(Record set):
====

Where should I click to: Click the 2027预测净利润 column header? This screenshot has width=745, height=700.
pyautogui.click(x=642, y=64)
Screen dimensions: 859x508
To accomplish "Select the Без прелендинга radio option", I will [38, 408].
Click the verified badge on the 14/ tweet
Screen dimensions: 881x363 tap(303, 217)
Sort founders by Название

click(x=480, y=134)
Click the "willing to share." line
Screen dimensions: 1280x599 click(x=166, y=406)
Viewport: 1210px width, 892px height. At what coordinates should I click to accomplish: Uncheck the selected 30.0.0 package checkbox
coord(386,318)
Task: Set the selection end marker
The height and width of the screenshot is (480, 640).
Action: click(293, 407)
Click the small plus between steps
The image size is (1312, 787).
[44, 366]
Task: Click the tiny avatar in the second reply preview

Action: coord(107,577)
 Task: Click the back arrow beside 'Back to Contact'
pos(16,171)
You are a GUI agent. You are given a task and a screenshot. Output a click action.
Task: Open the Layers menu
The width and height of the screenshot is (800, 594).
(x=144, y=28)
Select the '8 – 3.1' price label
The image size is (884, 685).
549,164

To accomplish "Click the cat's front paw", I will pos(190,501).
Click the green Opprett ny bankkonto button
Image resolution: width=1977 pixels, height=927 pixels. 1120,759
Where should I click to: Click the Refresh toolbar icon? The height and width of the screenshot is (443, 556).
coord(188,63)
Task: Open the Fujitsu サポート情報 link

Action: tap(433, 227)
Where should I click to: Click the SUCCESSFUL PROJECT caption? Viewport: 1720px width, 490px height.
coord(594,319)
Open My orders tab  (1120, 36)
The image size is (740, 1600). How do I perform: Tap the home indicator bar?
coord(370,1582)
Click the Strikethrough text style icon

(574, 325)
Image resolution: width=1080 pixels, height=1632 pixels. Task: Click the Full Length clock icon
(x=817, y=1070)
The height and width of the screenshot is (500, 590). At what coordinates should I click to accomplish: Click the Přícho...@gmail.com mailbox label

====

The data above should be copied out with complete accuracy.

Where should I click to: Click the 2027预测净利润 column header? This screenshot has width=745, height=700.
pyautogui.click(x=642, y=64)
Screen dimensions: 859x508
To accomplish "Select the Без прелендинга radio option", I will [38, 408].
Click the verified badge on the 14/ tweet
Screen dimensions: 881x363 tap(303, 217)
Sort founders by Название

click(x=480, y=134)
Click the "willing to share." line
Screen dimensions: 1280x599 click(x=166, y=406)
Viewport: 1210px width, 892px height. At what coordinates should I click to accomplish: Uncheck the selected 30.0.0 package checkbox
coord(386,318)
Task: Set the selection end marker
The height and width of the screenshot is (480, 640).
Action: click(293, 407)
Click the small plus between steps
The image size is (1312, 787).
[44, 366]
Task: Click the tiny avatar in the second reply preview

Action: coord(107,577)
 Task: Click the back arrow beside 'Back to Contact'
pos(16,171)
You are a GUI agent. You are given a task and a screenshot. Output a click action.
Task: Open the Layers menu
The width and height of the screenshot is (800, 594).
(x=144, y=28)
Select the '8 – 3.1' price label
The image size is (884, 685).
549,164

To accomplish "Click the cat's front paw", I will pos(190,501).
Click the green Opprett ny bankkonto button
Image resolution: width=1977 pixels, height=927 pixels. 1120,759
Where should I click to: Click the Refresh toolbar icon? The height and width of the screenshot is (443, 556).
coord(188,63)
Task: Open the Fujitsu サポート情報 link

Action: tap(433, 227)
Where should I click to: Click the SUCCESSFUL PROJECT caption? Viewport: 1720px width, 490px height.
coord(594,319)
Open My orders tab  (1120, 36)
The image size is (740, 1600). How do I perform: Tap the home indicator bar?
coord(370,1582)
Click the Strikethrough text style icon

(574, 325)
Image resolution: width=1080 pixels, height=1632 pixels. Task: Click the Full Length clock icon
(x=817, y=1070)
The height and width of the screenshot is (500, 590). At what coordinates should I click to accomplish: Click the Přícho...@gmail.com mailbox label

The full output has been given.